Ostatnia aktywność chińskich oraz rosyjskich statków na Bałtyku i dziwnym trafem „zrywające się” kable internetowe i energetyczne w chwili, gdy jednostki te pojawią się w ich pobliżu, wymusiły na Polsce i innych nadbałtyckich krajach uważniejsze pilnowanie naszego morza. Teraz do wyścigu zbrojeń dołącza Litwa.
Na Bałtyku pojawi się nowy „Grom”
To właśnie u naszego północnego sąsiada powstał projekt nowoczesnego okrętu patrolowego, który już dziś roboczo nazwano Perkūnas (Grom). Za koncepcją tą stoi litewska firma Western Baltic Engineering, która tego odpowiedzialnego zadania podjęła się wspólnie z duńskimi partnerami.
Już na pierwszy rzut oka sylwetka nowego bałtyckiego patrolowca wygląda niezwykle futurystycznie, ale ciekawie robi się, dopiero gdy spojrzy się na jego osiągi. Będzie to bowiem maszyna stosunkowo duża, mierząca aż 88 metrów długości i 17 metrów szerokości. Zaprojektowana została tak, aby mogła poruszać się po w miarę płytkich wodach o głębokości nawet 4,5 metra. Do tego będzie szybka, a sześciomegawatowy silnik pozwoli jej rozwinąć prędkość 18 węzłów. Okręt obsługiwać będzie od 30 do 60 marynarzy, co zależeć ma od rodzaju misji, które również będą zróżnicowane.
- Dzięki udanemu rozwojowi koncepcyjnego projektu „Perkūnas” wspólnie z naszymi partnerami jesteśmy gotowi na dalsze postępy. Ostatnie osiągnięcie podkreśla wiedzę specjalistyczną naszego oddanego zespołu i stanowi inspirację do dalszych wysiłków w celu pełnej realizacji tego wartościowego projektu, czyniąc go potężnym uzupełnieniem naszej krajowej floty – powiedział, cytowany przez portal Naval Today, Arnoldas Šileika , dyrektor generalny Western Shipyards Group.

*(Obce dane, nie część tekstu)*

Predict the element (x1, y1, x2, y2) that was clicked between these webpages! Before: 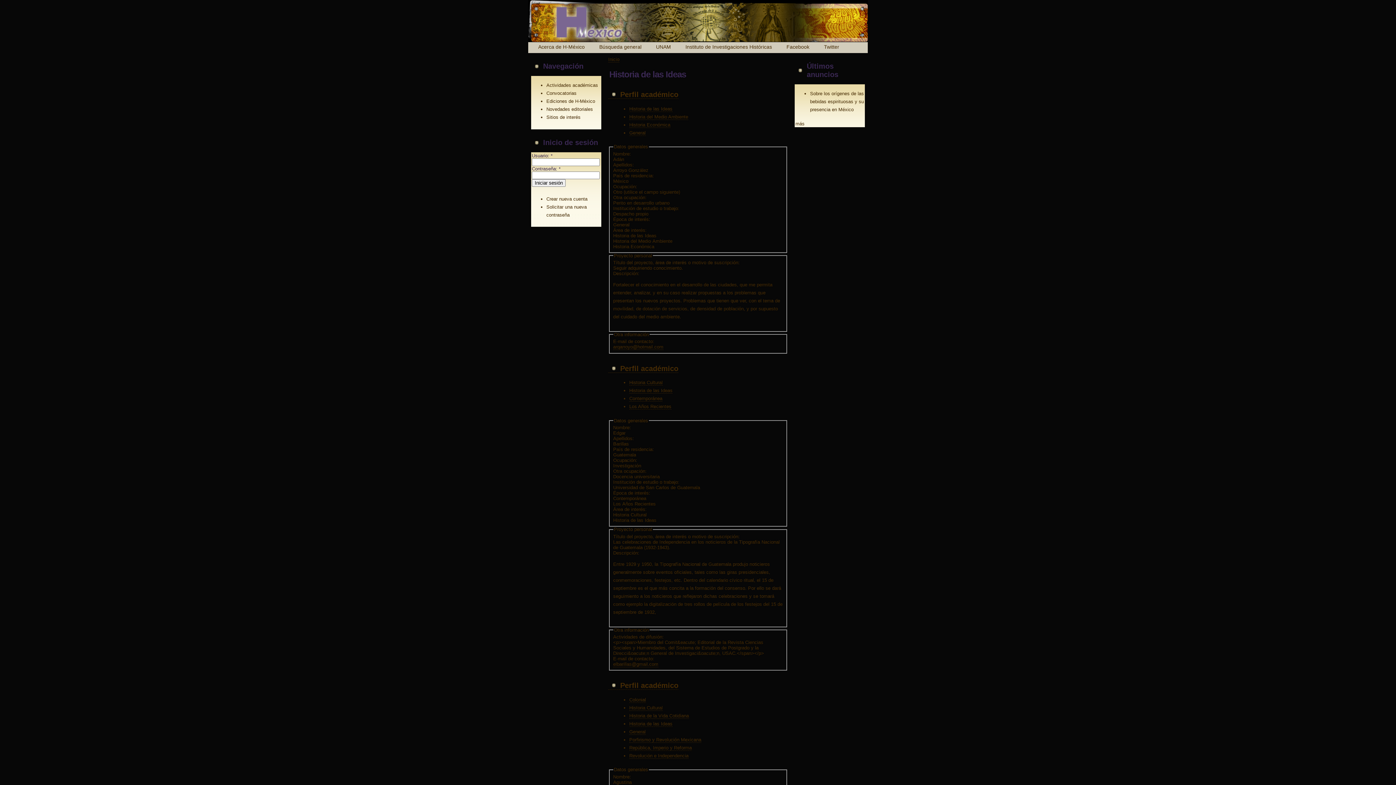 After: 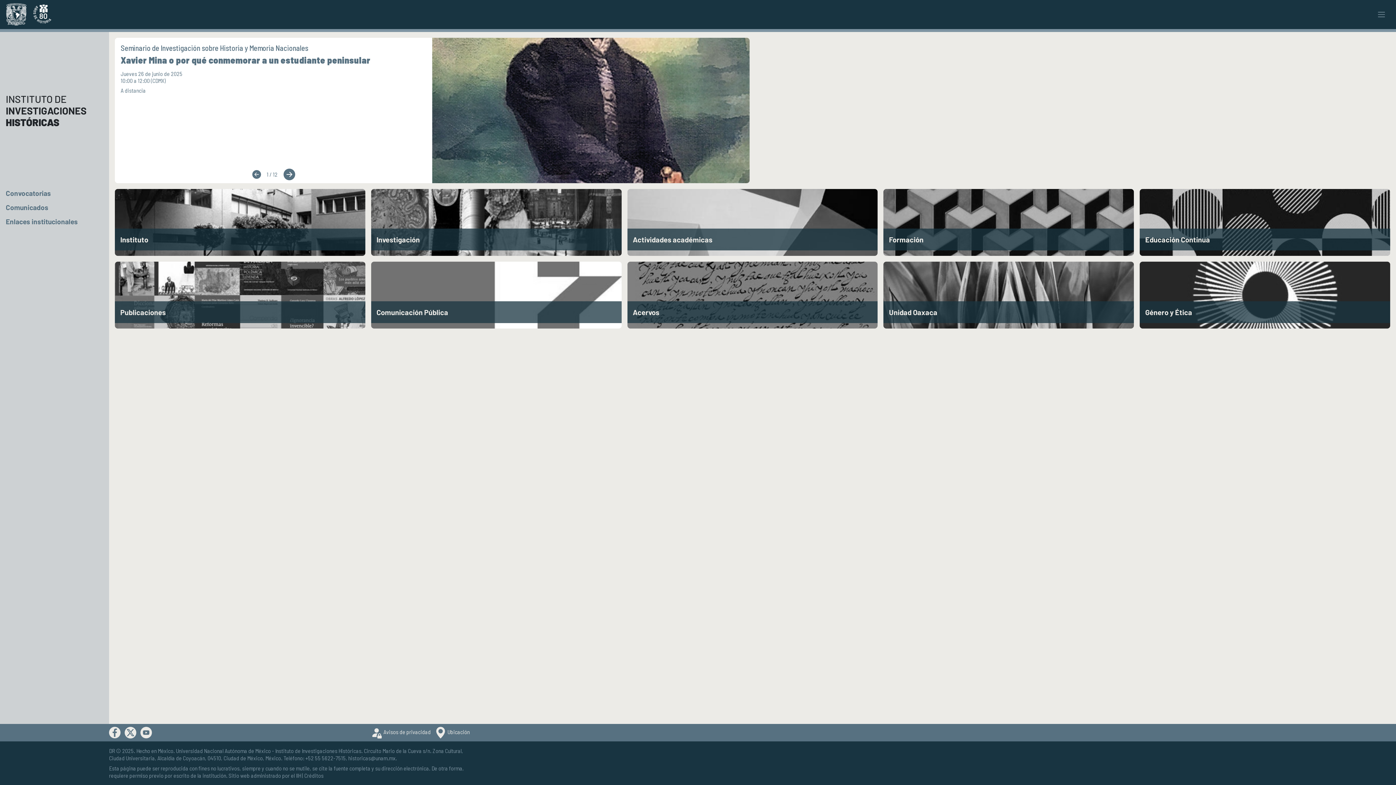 Action: label: Instituto de Investigaciones Históricas bbox: (678, 42, 779, 53)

Litwini zadbają, by na Bałtyku nie było min
Litewska Marynarka Wojenna w Polsce nie jest zbyt dobrze znana, ale jak zaznaczają specjaliści, nie jest to formacja szczątkowa, lecz w pełni zabezpieczająca morskie interesy naszego sąsiada. Posiada między innymi okręty do zwalczania min, takie jak Jotvingis, Skalvis, Kuršis, które specjalizują się w usuwaniu min morskich i wspieraniu operacji NATO. Ma także eskadrę okrętów patrolowych, wspieranych przez kilka mniejszych łodzi. Eksperci nie mają wątpliwości, że Litwa, dostając w swe ręce tę nowoczesną jednostkę, stanie się na Bałtyku poważny graczem.
„Jako członek NATO litewska marynarka wojenna odgrywa kluczową rolę w operacjach przeciwdziałania minom, wchodząc w skład Stałej Grupy 1 NATO ds. Przeciwdziałania Minom (SNMCMG1) i Sił Odpowiedzi NATO. Współpracuje również z Łotwą w Bałtyckim Dywizjonie Przeciwdziałania Minom (BALTRON)” – ocenia działalność litewskiej Marynarki Wojennej branżowy portal Army Recognition.